**The problem:** Rewrite the listing from its start through the line containing "horizontal-scrollbar is located", replacing "screenshot" with "screen capture" and leaving everything else as it is. Omit the pictures from your answer.

**The data:**
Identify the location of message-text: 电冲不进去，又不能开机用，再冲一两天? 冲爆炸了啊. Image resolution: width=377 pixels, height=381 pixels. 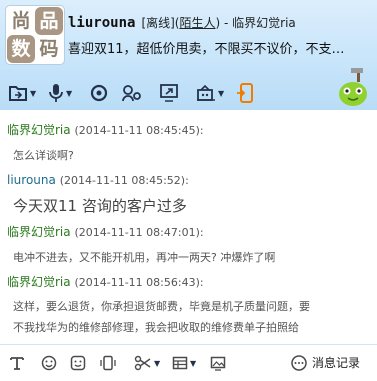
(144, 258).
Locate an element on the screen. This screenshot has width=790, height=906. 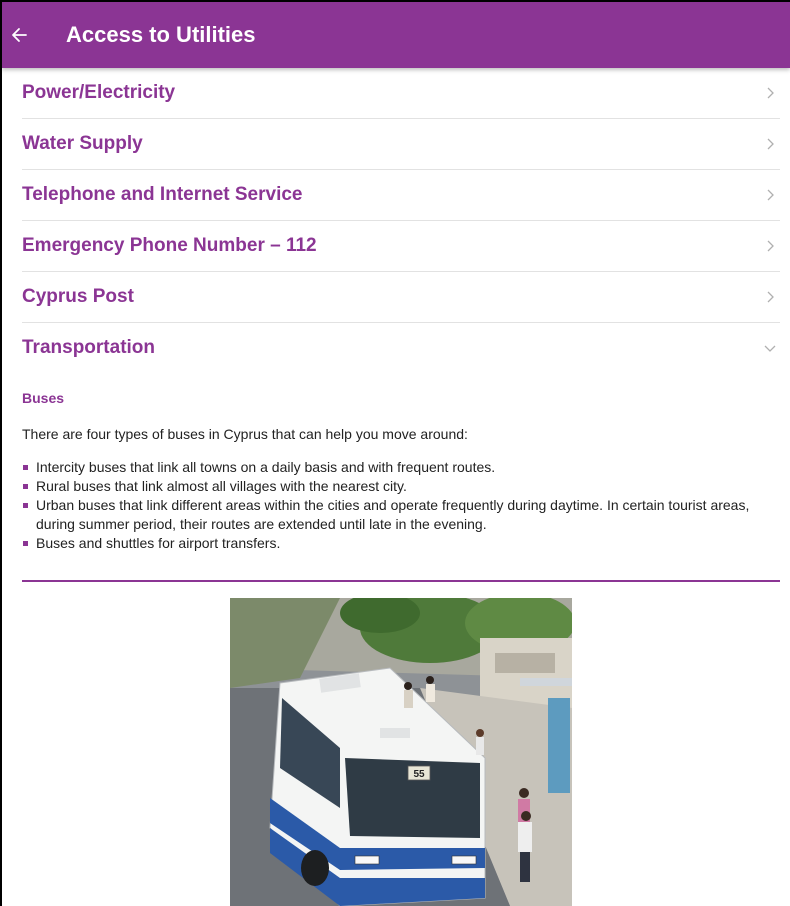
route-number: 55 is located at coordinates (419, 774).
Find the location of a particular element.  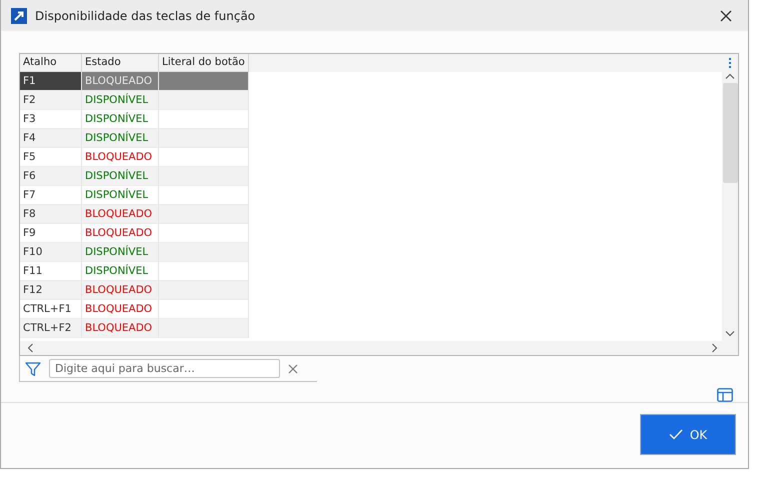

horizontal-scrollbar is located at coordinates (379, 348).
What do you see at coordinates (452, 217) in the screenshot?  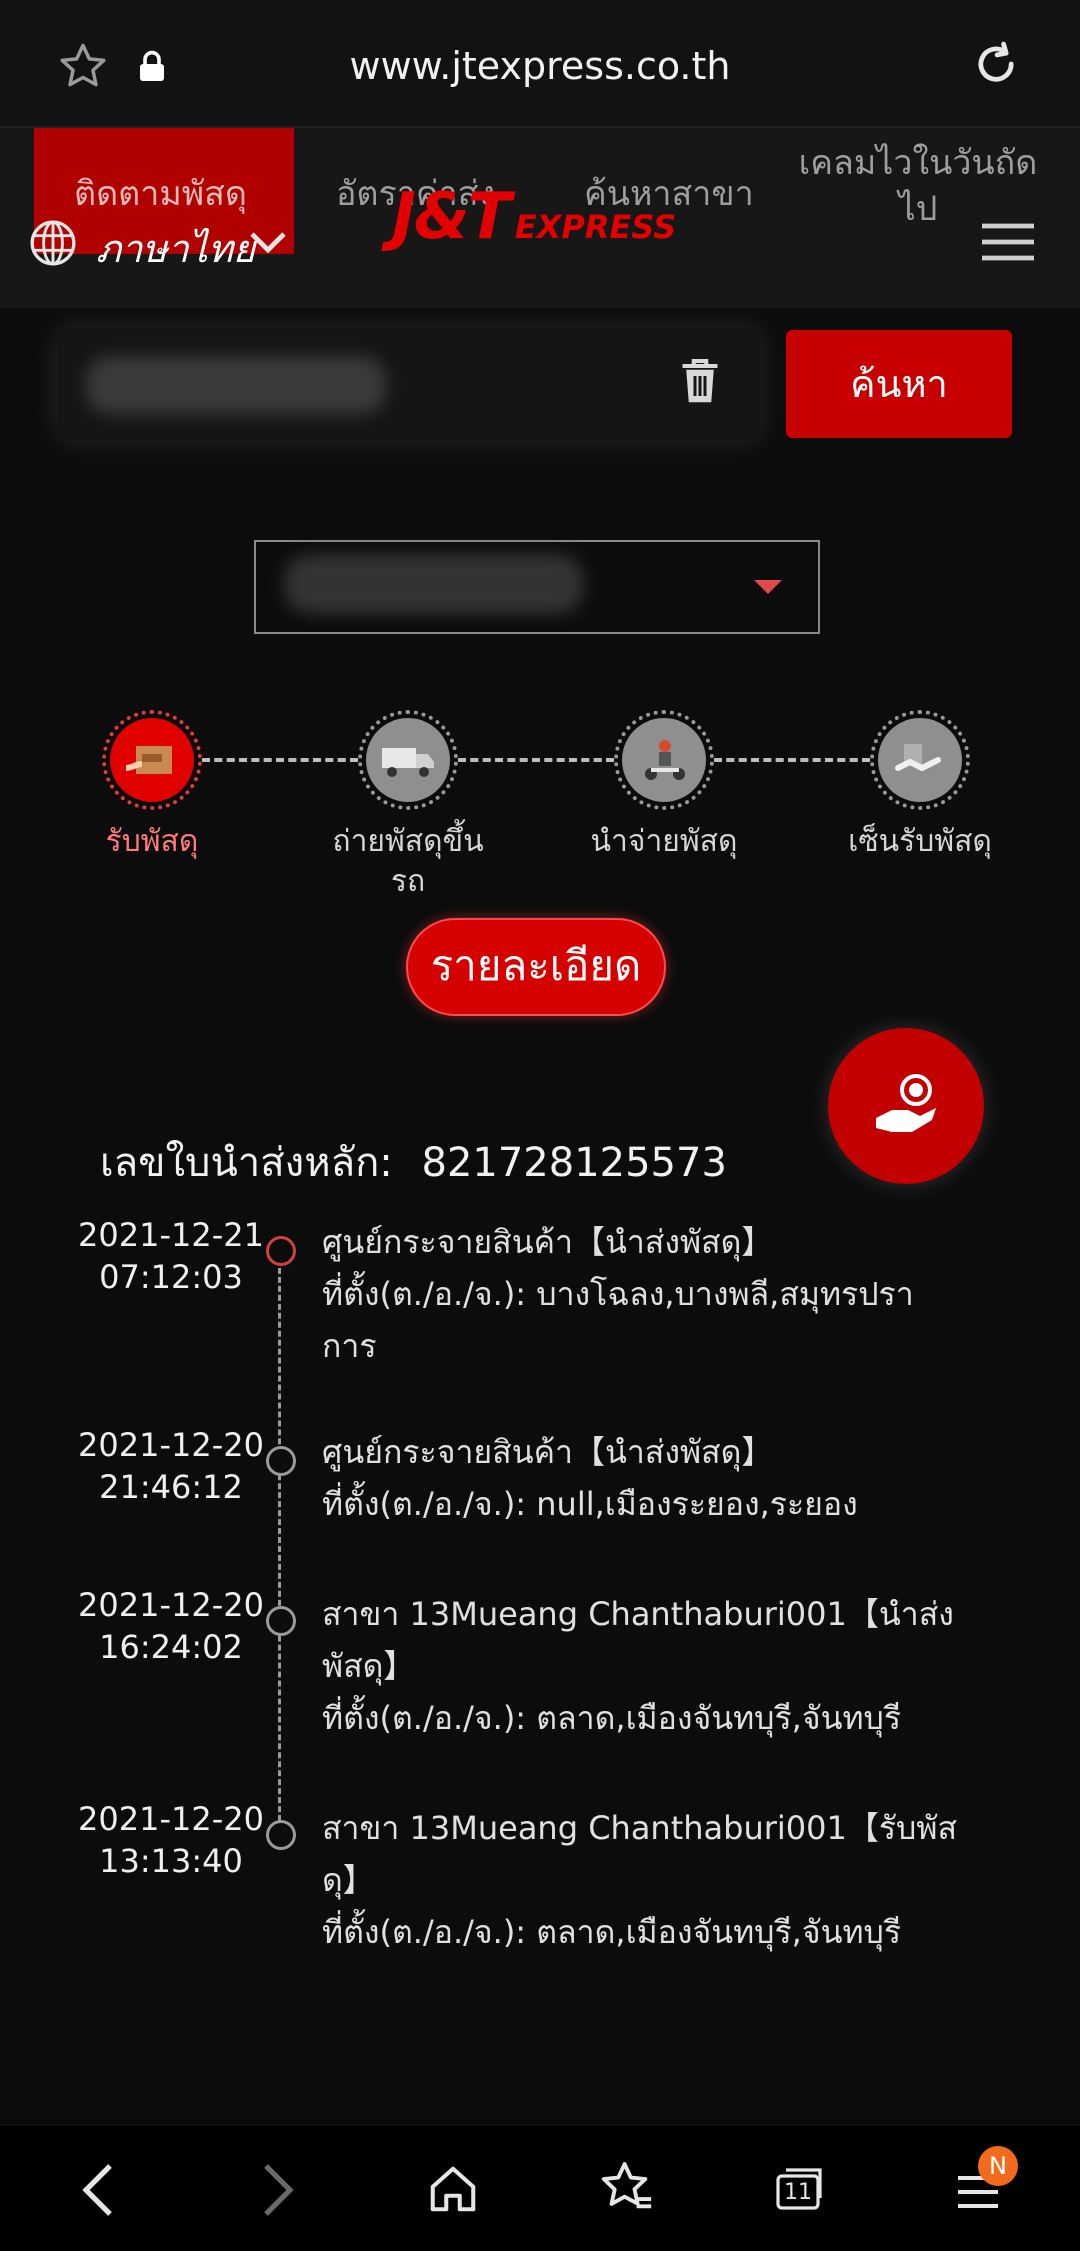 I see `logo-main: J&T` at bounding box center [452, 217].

**Solution to this exercise:**
Identify the location of message-text: 电冲不进去，又不能开机用，再冲一两天? 冲爆炸了啊. Image resolution: width=377 pixels, height=381 pixels. 
(144, 258).
Locate an element on the screen. This screen capture has width=790, height=906. 
route-number: 55 is located at coordinates (419, 774).
Find the location of a particular element.  

horizontal-scrollbar is located at coordinates (379, 348).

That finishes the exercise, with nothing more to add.